## PAGE EXCERPT
George C. Marshall European Center for Security Studies

TBILISI– (Sept. 21, 2019) Dr. Valbona Zeneli, chair of the Strategic Initiatives Department, Professor Joe Vann, program director of the Countering Transnational Organized Crime and Dr. Sebastian von Münchow, director of European Security Seminar East at the George C. Marshall European Center for Security Studies traveled to Tbilisi to advise the Georgian Ministry of Defense in the drafting of the new National Defense Strategy Sept. 19 and 20.

The Georgian partners asked the Marshall Center to join the drafting process since it is known for its expertise in supporting similar endeavors in eastern European and Balkan countries such as Kosovo, said Dr. Mariam Tabatadze, deputy head of Defense Policy Division of the Ministry of Defense of Georgia.

The delegation from Garmisch-Partenkirchen held meetings with the involved Georgian staff, representatives of the U.S. Embassy and NATO. The Marshall Center professors also met with officials from the recently established National Security Council.

The Georgian Deputy Minister of Defense Lela Chikovani met with the team and her in-house experts and emphasized the importance of drafting a sound security strategy that centered on a realistic assessment of Georgian defense capabilities, ensuring whole-of-society resilience and Tbilisi’s deep desire for transatlantic security integration. 

The Minister also seized the opportunity to invite the Marshall Center college staff for a meeting in her office to underline the importance of the Marshall Center’s role in supporting the drafting process. 

“I am very thankful that you came to Tbilisi to help us. The Marshall Center is very well known for its support to other countries that face similar challenges like Georgia. Your expertise on formulating security strategies is most welcomed,” said Chikovani.

Entries drawn from a collection
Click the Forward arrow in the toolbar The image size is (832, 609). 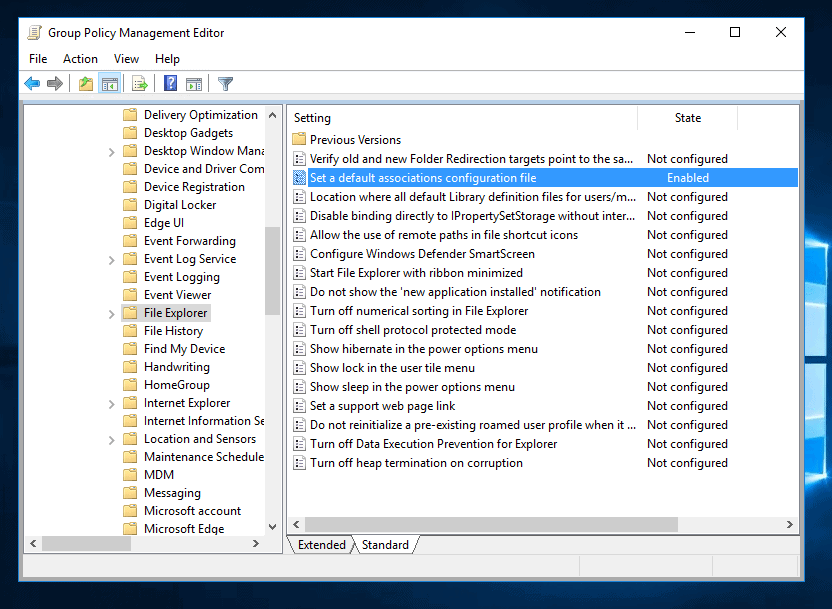click(55, 84)
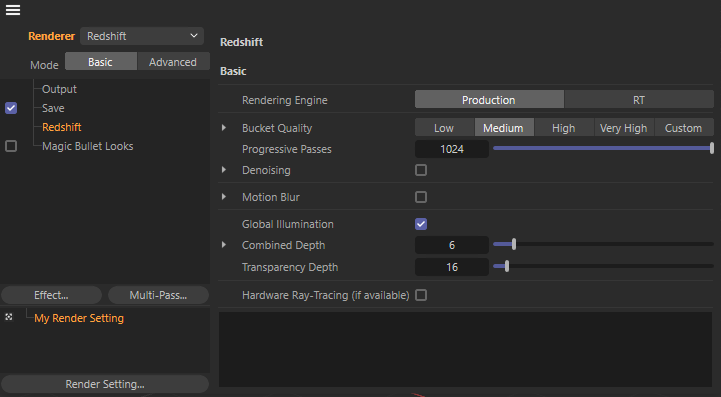This screenshot has width=721, height=397.
Task: Select the Basic mode tab
Action: 100,62
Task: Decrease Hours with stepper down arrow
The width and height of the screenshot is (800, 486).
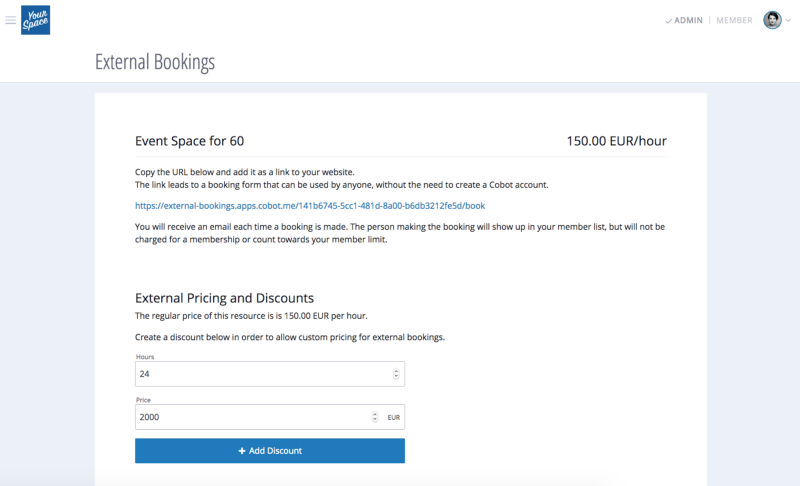Action: [396, 376]
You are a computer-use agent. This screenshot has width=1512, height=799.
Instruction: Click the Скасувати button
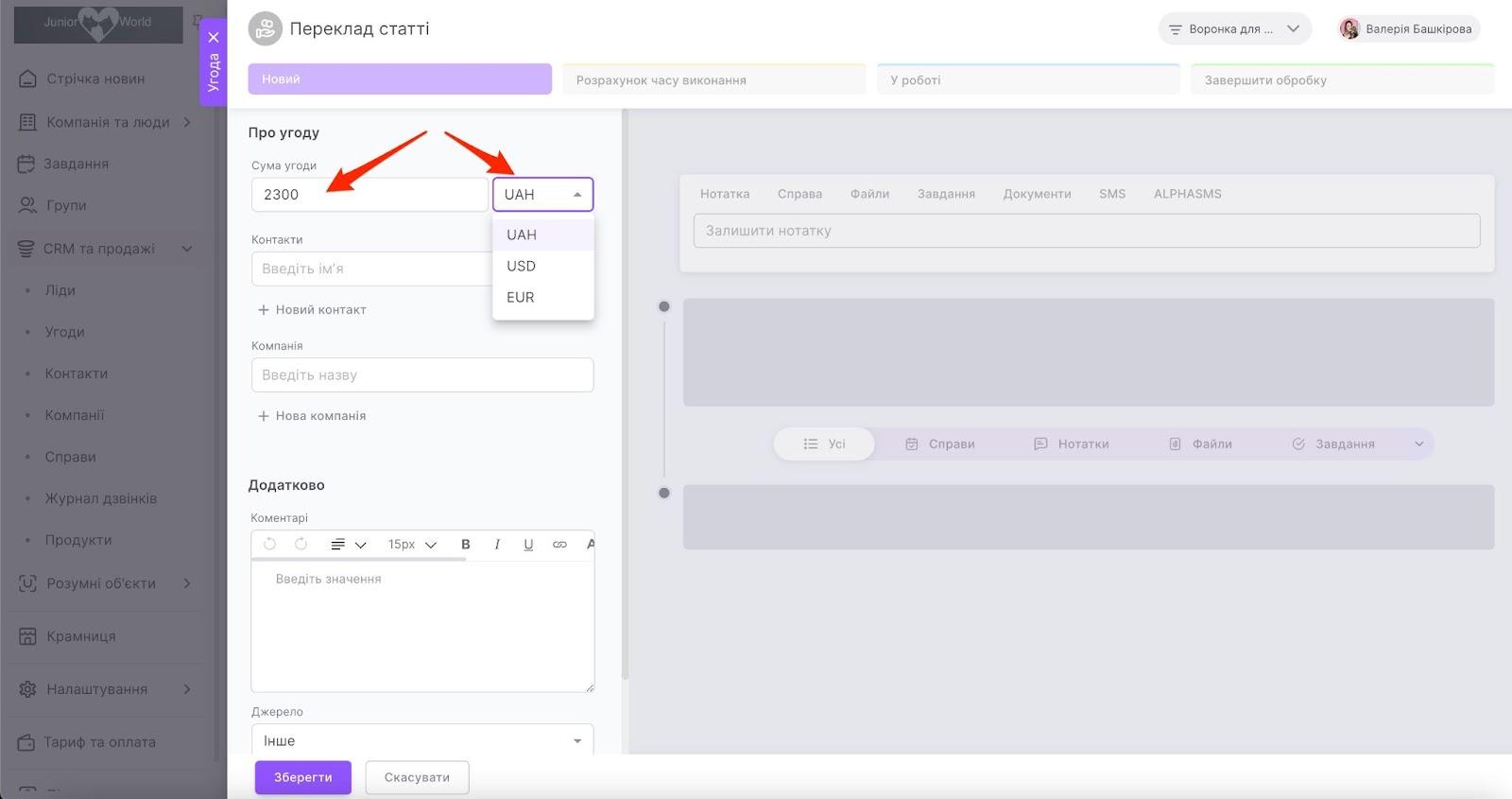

## THE EXERCISE
Continue the news article about the Marshall Center's advisory visit to Tbilisi, starting right after Chikovani's quoted remarks.

## TASK RESULT
When Zeneli, Vann and von Münchow visited the Georgian Chancellery-located National Security Council, it held a long meeting with its recently appointed head, Kakhaber Kemoklidze. He explained the new set-up of the NSC, its mandate and functioning in the overall security architecture of Georgia.

“I was amazed by the pre-work of our Georgian partners in drafting this new defense strategy. I was involved in many similar processes throughout my career. I can clearly say that our partners here in Tbilisi are well advanced. I am convinced that this new strategy will be an excellent document and will guide and inform the roles of the involved ministries, institutions and armed units,” Vann said.

“I was impressed by how the MoD team crafted a well-informed document that accounts for the major challenges that Georgia has to contend with as part of its National Military Strategy. Georgia will have a good strategy with which can be the foundation for decisions over the next decade,” said Zenenli.

von Münchow said, “And, yet another visit in one of our partner countries where you meet and discuss with officials who were once participants in Marshall Center’s resident courses in Bavaria. Years later, you meet them again. And, one can only conclude that our activities in Garmisch-Partenkirchen did contribute to capability and capacity-building.”